5. Enregistrement - Droits de mutation - Société - Apport - Apport consenti à titre pur et simple - Qualification - Défaut - Effet

Chambre commerciale, 3 mars 2004 (Bull. n° 45)

L’article 809 I bis du Code général des impôts prévoit qu’en cas d’apport réalisé par une personne physique à une société de l’ensemble des éléments d’actif immobilisé affectés à l’exercice d’une activité professionnelle, la prise en charge du passif dont sont grevés certains biens compris dans cet apport donne ouverture à un droit de mutation dont le taux est précisé par ailleurs. Le texte ajoute que pour les apports réalisés à compter du 1er janvier 1992, le droit de mutation est remplacé par un droit fixe si l’apporteur s’engage à conserver pendant cinq ans les titre remis en contrepartie de l’apport, le droit de mutation redevenant applicable en cas de non-respect de l’engagement de conservation.

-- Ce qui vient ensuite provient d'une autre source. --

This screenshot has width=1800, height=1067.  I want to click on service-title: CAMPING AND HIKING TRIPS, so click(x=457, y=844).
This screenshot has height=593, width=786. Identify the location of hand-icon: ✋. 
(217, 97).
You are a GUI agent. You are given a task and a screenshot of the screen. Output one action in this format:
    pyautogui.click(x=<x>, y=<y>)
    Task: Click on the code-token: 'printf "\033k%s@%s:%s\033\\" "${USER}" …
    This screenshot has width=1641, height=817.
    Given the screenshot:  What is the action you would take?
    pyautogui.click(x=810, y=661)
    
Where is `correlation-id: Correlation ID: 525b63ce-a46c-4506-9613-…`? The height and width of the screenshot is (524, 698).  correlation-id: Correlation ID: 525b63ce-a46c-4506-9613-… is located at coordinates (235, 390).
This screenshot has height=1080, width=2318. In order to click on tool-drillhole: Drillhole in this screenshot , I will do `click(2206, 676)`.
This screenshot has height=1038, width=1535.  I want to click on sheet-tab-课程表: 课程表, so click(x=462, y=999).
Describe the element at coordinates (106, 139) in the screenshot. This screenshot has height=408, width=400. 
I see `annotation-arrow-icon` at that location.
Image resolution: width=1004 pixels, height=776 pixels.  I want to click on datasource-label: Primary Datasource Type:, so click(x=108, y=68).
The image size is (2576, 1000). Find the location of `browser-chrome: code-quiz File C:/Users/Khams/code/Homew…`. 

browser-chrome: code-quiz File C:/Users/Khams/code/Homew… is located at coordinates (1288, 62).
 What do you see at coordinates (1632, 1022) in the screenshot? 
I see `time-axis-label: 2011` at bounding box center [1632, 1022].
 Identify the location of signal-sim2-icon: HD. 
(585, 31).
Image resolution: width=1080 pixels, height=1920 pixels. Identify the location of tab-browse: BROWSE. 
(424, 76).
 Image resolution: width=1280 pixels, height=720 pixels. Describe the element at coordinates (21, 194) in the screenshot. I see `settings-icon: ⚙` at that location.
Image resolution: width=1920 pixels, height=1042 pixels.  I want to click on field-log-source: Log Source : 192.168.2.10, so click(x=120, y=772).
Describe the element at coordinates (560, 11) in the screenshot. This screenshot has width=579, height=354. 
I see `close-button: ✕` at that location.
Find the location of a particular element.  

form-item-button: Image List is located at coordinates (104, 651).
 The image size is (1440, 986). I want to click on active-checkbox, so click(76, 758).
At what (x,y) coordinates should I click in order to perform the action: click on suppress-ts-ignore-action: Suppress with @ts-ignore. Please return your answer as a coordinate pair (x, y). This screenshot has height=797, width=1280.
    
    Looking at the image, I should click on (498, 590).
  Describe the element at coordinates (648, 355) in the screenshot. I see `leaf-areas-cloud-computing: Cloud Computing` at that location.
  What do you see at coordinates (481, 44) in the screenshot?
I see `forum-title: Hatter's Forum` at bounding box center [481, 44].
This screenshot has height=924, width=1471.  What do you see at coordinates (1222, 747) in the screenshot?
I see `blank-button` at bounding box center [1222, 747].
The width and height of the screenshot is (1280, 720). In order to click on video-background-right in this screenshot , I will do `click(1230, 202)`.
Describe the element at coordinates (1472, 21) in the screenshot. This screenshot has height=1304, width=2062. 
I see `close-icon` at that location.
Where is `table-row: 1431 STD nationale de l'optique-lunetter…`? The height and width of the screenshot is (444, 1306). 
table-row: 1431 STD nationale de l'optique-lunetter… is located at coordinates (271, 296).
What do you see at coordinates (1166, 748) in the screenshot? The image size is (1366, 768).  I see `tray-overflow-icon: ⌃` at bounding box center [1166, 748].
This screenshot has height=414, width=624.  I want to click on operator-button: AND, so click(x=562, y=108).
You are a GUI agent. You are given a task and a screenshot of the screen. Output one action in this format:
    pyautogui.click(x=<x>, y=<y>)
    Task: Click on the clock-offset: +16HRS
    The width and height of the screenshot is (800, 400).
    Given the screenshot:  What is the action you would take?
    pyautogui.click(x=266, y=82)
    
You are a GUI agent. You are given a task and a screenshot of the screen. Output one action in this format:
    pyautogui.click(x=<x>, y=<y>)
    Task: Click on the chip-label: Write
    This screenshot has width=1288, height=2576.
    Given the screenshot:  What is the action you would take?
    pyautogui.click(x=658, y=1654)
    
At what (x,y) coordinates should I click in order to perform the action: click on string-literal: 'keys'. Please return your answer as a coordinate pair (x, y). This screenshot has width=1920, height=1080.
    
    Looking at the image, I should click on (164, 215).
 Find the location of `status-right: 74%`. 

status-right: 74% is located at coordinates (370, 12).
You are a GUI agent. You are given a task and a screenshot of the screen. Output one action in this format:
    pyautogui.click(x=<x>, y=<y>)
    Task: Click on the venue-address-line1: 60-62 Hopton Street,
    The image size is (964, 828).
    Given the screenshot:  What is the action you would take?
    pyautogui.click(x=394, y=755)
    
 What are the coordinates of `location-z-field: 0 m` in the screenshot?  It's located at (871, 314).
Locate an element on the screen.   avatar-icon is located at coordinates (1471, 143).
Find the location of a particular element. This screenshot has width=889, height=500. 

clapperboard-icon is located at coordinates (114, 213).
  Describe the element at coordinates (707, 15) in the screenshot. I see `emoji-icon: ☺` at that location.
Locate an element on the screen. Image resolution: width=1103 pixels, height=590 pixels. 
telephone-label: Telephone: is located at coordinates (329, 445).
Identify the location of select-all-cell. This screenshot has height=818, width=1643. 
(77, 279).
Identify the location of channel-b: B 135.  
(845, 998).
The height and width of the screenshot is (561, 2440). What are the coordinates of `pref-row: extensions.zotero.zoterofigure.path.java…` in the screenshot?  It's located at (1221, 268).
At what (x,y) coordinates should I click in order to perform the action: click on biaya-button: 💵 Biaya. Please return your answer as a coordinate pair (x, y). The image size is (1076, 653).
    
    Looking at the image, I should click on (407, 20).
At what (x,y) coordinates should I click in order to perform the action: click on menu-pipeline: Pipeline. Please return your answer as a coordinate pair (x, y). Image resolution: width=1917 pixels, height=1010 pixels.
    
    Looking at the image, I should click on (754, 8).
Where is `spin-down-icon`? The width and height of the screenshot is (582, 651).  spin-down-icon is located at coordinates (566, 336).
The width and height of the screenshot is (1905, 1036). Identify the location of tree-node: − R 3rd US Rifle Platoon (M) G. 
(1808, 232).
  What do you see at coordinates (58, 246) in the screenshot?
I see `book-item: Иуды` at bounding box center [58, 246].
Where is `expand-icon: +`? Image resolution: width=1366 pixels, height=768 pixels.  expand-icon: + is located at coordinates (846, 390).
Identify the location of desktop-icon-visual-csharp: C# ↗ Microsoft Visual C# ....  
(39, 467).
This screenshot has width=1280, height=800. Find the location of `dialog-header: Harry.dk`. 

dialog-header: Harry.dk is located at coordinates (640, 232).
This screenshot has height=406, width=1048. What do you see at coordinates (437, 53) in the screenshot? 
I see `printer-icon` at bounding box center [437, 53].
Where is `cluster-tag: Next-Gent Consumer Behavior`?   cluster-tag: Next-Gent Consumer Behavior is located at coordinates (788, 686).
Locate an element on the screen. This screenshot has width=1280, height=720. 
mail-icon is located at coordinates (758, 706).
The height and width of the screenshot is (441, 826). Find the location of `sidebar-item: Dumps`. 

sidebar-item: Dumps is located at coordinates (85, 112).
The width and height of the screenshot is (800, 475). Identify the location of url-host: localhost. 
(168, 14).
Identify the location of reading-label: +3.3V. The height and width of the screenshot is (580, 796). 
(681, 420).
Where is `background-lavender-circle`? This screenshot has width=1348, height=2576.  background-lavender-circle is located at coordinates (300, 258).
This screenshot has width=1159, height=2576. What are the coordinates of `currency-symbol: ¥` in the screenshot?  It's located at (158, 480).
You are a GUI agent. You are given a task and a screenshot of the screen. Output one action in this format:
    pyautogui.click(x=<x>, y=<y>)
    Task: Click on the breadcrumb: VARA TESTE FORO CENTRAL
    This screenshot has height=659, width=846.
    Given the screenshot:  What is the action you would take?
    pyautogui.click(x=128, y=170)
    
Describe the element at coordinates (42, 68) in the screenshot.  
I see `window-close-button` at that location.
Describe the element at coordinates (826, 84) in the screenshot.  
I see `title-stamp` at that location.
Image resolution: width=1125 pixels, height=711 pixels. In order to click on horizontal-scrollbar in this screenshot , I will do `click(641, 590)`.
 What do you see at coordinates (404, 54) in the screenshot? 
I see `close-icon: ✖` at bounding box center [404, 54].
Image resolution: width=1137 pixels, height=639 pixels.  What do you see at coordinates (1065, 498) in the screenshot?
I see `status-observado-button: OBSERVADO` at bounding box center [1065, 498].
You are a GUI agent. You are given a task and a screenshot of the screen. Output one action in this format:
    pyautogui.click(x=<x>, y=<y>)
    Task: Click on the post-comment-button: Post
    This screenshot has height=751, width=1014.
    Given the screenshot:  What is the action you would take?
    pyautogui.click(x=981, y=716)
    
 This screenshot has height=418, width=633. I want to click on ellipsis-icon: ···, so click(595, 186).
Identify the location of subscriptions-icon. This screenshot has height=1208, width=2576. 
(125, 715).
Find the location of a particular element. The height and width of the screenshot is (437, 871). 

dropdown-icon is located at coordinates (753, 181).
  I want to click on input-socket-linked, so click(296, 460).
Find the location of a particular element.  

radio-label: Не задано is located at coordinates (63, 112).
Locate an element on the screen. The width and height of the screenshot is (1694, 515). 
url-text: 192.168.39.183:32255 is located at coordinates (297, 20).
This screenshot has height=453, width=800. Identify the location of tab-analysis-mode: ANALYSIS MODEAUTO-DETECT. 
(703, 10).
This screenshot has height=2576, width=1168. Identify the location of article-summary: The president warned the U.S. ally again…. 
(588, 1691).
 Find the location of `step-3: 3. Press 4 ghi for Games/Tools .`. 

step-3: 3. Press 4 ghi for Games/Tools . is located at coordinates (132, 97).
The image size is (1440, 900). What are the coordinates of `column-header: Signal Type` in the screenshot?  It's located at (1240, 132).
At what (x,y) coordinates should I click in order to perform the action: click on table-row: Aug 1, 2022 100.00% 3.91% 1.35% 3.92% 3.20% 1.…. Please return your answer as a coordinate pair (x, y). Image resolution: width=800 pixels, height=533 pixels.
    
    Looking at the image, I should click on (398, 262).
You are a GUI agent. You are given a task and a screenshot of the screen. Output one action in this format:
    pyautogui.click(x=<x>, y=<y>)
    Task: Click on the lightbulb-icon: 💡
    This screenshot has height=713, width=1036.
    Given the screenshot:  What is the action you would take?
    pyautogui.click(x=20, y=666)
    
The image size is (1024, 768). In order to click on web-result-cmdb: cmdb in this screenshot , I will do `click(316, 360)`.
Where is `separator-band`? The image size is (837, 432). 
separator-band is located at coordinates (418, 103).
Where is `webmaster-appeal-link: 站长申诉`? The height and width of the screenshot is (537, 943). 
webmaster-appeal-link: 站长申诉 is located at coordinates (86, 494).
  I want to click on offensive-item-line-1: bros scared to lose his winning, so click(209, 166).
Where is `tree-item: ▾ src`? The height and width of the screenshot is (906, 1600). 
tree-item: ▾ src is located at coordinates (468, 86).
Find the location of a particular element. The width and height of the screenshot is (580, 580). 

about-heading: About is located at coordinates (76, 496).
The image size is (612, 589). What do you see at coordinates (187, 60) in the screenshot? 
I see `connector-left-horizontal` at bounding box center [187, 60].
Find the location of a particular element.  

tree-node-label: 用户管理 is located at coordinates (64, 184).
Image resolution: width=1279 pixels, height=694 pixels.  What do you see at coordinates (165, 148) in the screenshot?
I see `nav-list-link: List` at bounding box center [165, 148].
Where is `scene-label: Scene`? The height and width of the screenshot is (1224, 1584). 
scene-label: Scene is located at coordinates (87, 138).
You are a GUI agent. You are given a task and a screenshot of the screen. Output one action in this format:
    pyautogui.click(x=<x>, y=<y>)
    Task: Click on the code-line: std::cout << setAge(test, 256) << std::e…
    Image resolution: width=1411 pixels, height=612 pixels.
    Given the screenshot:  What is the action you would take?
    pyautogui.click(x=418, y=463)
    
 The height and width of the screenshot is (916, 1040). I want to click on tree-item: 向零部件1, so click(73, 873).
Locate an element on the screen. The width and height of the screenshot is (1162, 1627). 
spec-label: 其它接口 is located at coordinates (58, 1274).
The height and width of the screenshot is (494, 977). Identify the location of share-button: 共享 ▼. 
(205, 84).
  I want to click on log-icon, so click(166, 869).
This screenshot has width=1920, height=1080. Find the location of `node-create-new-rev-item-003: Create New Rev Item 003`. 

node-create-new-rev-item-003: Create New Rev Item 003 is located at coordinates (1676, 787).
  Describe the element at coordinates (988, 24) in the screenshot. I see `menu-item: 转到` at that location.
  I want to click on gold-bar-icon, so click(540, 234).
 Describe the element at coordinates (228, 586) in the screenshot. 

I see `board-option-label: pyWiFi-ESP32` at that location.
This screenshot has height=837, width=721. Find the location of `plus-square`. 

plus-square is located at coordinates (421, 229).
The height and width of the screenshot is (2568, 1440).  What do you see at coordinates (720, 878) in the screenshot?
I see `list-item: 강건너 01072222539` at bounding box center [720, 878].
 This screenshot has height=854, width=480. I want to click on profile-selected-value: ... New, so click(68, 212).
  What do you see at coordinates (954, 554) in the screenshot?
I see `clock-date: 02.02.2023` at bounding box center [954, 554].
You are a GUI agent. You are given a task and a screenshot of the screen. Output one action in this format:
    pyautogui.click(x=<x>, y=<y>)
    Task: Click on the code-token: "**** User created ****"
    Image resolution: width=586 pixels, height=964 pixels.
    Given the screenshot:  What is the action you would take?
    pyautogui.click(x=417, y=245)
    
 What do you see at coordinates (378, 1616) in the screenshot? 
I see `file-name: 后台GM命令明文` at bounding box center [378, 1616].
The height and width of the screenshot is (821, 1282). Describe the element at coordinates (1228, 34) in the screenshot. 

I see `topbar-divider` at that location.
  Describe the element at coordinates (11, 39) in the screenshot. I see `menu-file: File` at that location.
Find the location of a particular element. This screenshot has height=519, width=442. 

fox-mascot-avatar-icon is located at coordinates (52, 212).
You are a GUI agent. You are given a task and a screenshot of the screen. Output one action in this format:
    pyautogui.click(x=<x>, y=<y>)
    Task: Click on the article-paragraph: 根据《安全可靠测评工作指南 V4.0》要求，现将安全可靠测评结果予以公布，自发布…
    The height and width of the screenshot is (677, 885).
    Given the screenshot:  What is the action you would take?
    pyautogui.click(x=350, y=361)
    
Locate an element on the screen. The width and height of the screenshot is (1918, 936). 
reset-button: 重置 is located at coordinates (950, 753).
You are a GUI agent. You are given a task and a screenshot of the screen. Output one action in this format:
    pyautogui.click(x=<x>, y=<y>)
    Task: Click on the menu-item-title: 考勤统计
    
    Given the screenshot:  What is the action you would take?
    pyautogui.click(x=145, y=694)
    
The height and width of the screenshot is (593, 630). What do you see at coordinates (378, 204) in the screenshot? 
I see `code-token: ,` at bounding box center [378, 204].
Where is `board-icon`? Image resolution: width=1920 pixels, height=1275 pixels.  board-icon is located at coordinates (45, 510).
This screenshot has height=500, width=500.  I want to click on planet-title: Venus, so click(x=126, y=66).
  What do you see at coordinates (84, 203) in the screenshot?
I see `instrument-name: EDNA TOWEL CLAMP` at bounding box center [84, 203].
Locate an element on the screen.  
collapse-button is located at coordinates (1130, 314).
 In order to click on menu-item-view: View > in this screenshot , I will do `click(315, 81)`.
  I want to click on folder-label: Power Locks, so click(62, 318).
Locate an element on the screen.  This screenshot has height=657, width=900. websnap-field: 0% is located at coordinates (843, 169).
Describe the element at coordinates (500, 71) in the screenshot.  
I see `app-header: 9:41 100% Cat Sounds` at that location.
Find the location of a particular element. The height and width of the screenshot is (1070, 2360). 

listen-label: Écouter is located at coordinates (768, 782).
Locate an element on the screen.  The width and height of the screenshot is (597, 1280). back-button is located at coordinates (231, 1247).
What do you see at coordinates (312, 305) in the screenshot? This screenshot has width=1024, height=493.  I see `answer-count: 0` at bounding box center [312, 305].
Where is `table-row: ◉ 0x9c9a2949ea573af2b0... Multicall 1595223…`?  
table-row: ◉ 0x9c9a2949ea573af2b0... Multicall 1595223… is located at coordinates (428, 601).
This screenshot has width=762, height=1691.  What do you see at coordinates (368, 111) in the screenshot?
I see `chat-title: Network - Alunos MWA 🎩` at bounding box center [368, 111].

Une société bénéficiaire de l’apport des éléments actif et passif d’une entreprise individuelle contre remise d’actions et d’une somme virée au compte courant d’actionnaire de l’apporteur avait soumis cet apport au droit fixe en application de ces dispositions. Cependant, à l’occasion d’une vérification de comptabilité, l’administration fiscale avait estimé que l’apport rémunéré pour partie par un versement en compte courant ne pouvait bénéficier du régime de faveur prévu par l’article 809-I bis du Code général des impôts et avait soumis celui-ci au droit de mutation.

Sa contestation du redressement n’ayant pas été accueillie par l’administration, ni par les juges du fond, la société faisait valoir devant la Chambre commerciale que la cour d’appel avait ajouté une condition à la mise en oeuvre de l’article 809-I bis du Code général des impôts en exigeant, pour bénéficier du régime de faveur prévu par celui-ci, que l’apport réalisé soit pur et simple.

La Chambre commerciale n’a pas retenu cette critique. Elle a, au contraire, affirmé que la cour d’appel avait, à bon droit, exclu l’application du régime de faveur dès lors que l’apport n’avait pas été rémunéré uniquement par l’attribution de droits sociaux mais également par une attribution de liquidités.